Data shown below:

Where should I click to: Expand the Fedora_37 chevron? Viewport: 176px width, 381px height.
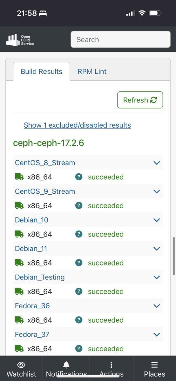coord(157,334)
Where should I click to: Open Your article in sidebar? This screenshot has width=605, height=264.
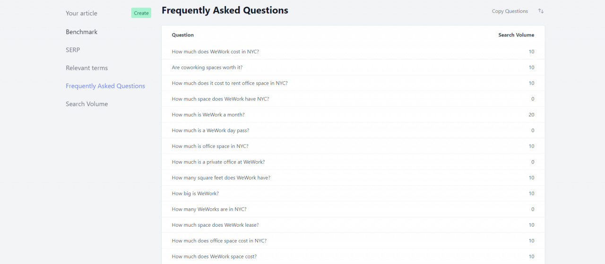(81, 13)
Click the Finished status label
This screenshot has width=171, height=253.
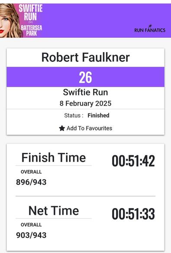[98, 115]
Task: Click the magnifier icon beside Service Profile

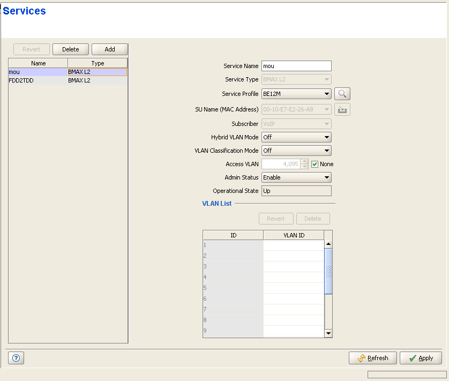Action: (342, 94)
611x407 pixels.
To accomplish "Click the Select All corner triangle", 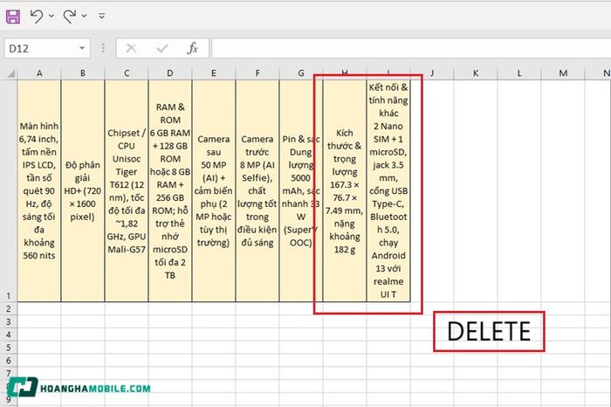I will point(11,73).
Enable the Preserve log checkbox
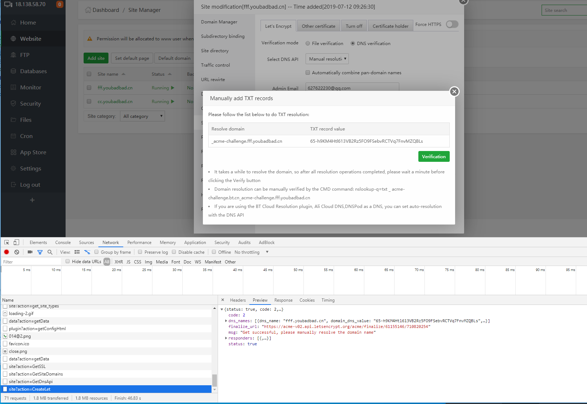587x404 pixels. 140,252
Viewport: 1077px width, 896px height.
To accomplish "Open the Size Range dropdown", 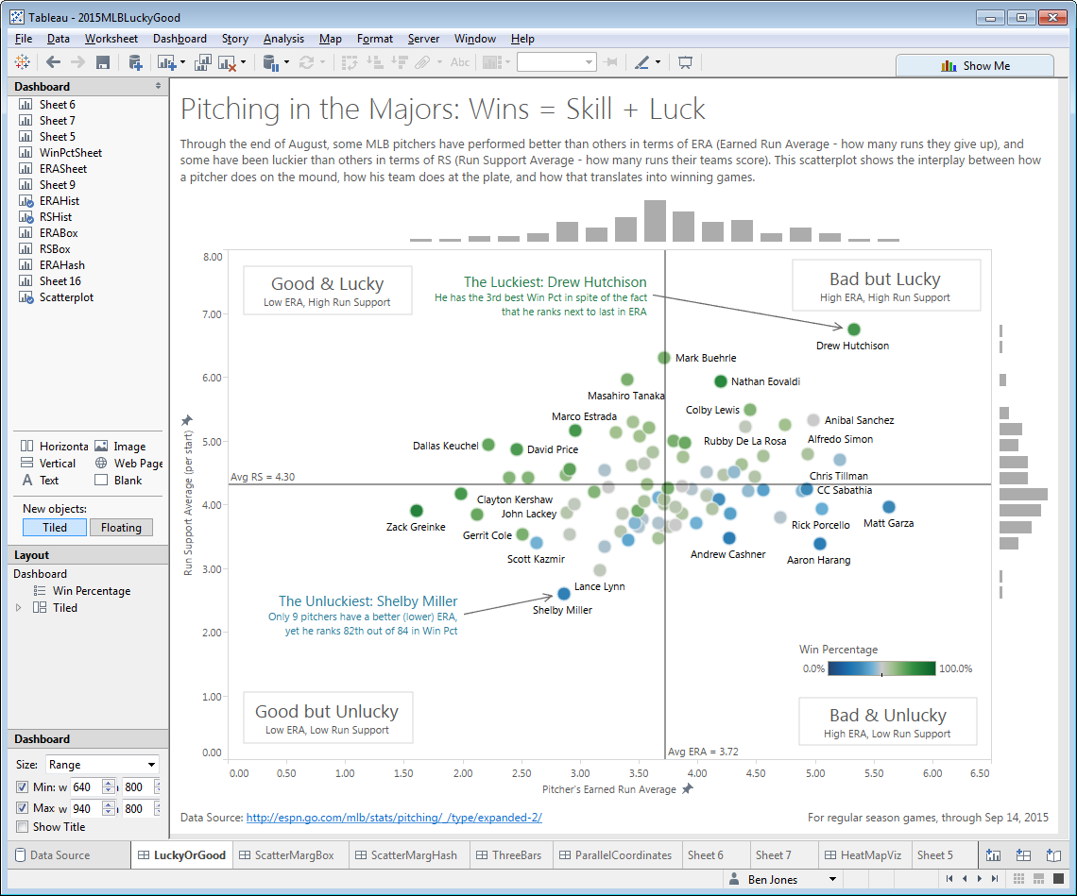I will point(102,765).
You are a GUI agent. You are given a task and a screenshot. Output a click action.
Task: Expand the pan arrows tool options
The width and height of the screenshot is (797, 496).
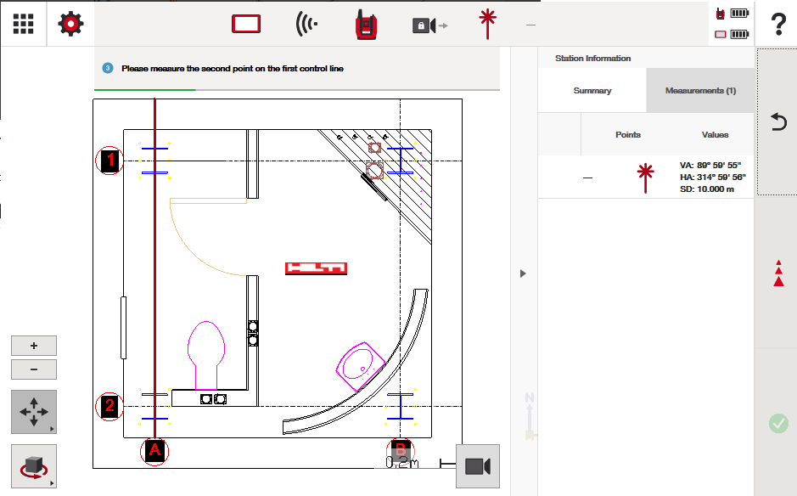pyautogui.click(x=34, y=413)
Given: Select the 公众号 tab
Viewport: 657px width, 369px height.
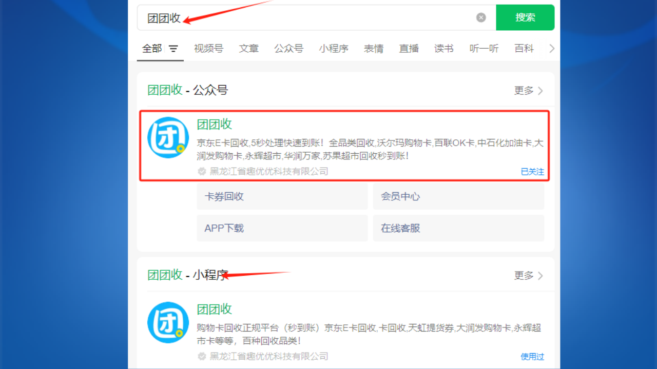Looking at the screenshot, I should (288, 49).
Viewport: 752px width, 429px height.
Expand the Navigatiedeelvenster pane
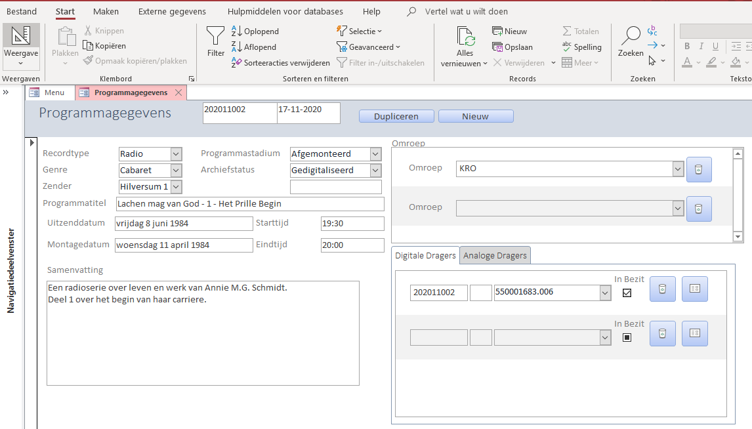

End of Data shown.

Copy exactly the lines from the first line of the records above through the line with "Click the Finished status label", both included, and nothing else. Pictures stay out.

Reply:
Where should I click to: Expand the Fedora_37 chevron? Viewport: 176px width, 381px height.
coord(157,334)
Where should I click to: Open Your article in sidebar? This screenshot has width=605, height=264.
(81, 13)
Click the Finished status label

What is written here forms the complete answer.